IARC 60th Anniversary - 19-21 May 2026
Session : 21/05/26 - Posters
OCCUPATIONAL CANCER MORTALITY TRENDS IN BRAZIL, 1990–2023
REZENDE L. 1, NOVAES C. 1, ROSAS C. 1, LARA L. 1, OLIVEIRA V. 1, GUIMARĂES R. 1
1 Oswaldo Cruz Foundation, Rio de Janeiro, Brazil
Background
Occupational cancer represents a preventable yet persistently under-recognized component of the global cancer burden, particularly in Low- and Middle-Income Countries (LMICs), where regulatory capacity, surveillance systems, and exposure control remain uneven. In Brazil, deep regional inequalities, high labor informality, and gendered labor-market dynamics may produce heterogeneous mortality patterns that are obscured by national averages.
Objectives
To quantify long-term temporal trends in occupational cancer mortality in Brazil and its federative units from 1990 to 2023, identifying regional and sex-specific disparities and discussing implications for occupational health surveillance, cancer prevention, and evidence-informed public policy in an LMIC context.
Methods
We conducted an ecological time-series study using age-standardized mortality rates for cancers attributable to occupational exposures, derived from the Global Burden of Disease (GBD) database. Analyses included Brazil and all 27 states, stratified by sex. Temporal trends were assessed using segmented log-linear Joinpoint regression (version 5.4), estimating Annual Percent Change (APC) and Average Annual Percent Change (AAPC) with 95% confidence intervals (CI) and robust variance.
Results
At the national level, occupational cancer mortality declined modestly (AAPC −0.22%; 95% CI −0.29 to −0.15). This decline was driven by men (AAPC −0.46%; 95% CI −0.54 to −0.39), while mortality among women increased steadily (AAPC +0.65%; 95% CI +0.58 to +0.71), yielding a national sex gap of 1.11 percentage points. Marked subnational heterogeneity was observed. Among the 27 states, 15 (55.6%) showed declining overall mortality, concentrated mainly in the South and Southeast, whereas 12 states (44.4%) exhibited stable or increasing total trends, predominantly in the North, Northeast, and Midwest.
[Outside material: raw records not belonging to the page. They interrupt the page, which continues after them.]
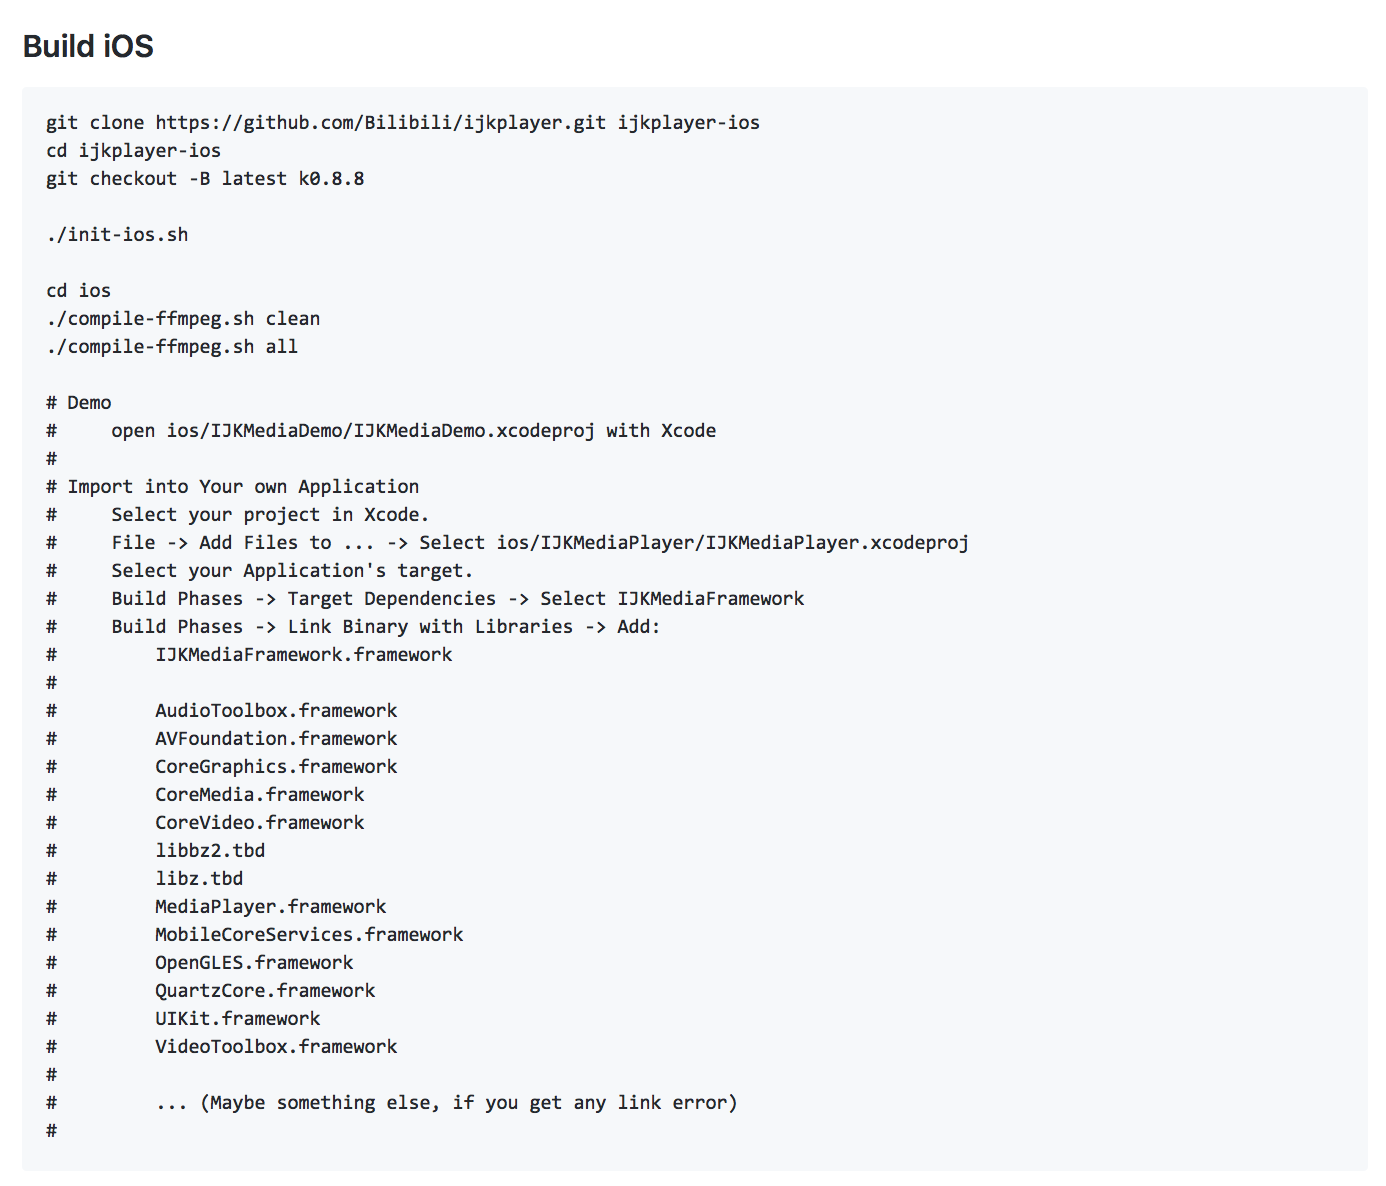Click the git checkout k0.8.8 line
Screen dimensions: 1386x1186
[205, 178]
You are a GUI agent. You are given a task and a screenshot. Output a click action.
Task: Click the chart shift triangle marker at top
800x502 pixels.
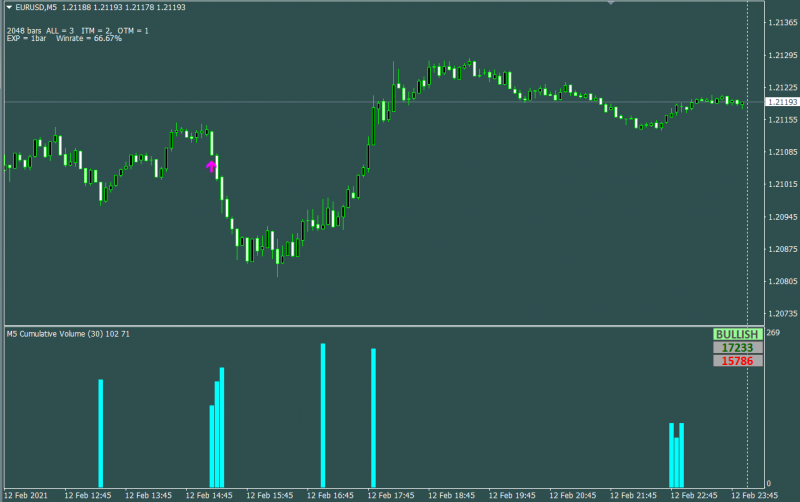(610, 3)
Sex-specific analyses revealed sharper contrasts. Male mortality declined in 11 states (40.7%), remained stable in 7 (25.9%), and increased in 9 (33.3%), with the steepest declines observed in south or southeast states. In contrast, female mortality increased in 23 of the 27 states (85.2%), remained stable in 3, and declined in only 1 state. The highest female AAPCs were observed in north and northeast states. In these states, female mortality growth exceeded male trends by more than 1.5 percentage points. Overall, in 22 states (81.5%), female AAPCs were equal to or higher than male AAPCs, reversing traditional occupational cancer patterns. Female time series displayed greater temporal fragmentation, with multiple joinpoints in 18 states, indicating alternating phases of acceleration and stabilization, whereas male trends—particularly in industrialized regions—were more linear and consistently declining. Part of the recent downturn (2019–2021) coincided with the COVID-19 period, suggesting potential underdiagnosis or underreporting rather than true risk reduction.
Conclusions / Implications
Although Brazil experienced an overall decline in occupational cancer mortality, this aggregate trend conceals profound regional and gender inequalities. The widespread increase in female mortality and unfavorable trends in nearly half of Brazilian states indicate persistent and emerging occupational hazards, particularly in informal and feminized sectors. Strengthening surveillance systems, expanding exposure registries, and adopting gender- and territory-sensitive prevention strategies are essential to translate epidemiological evidence into effective occupational cancer control policies in LMICs.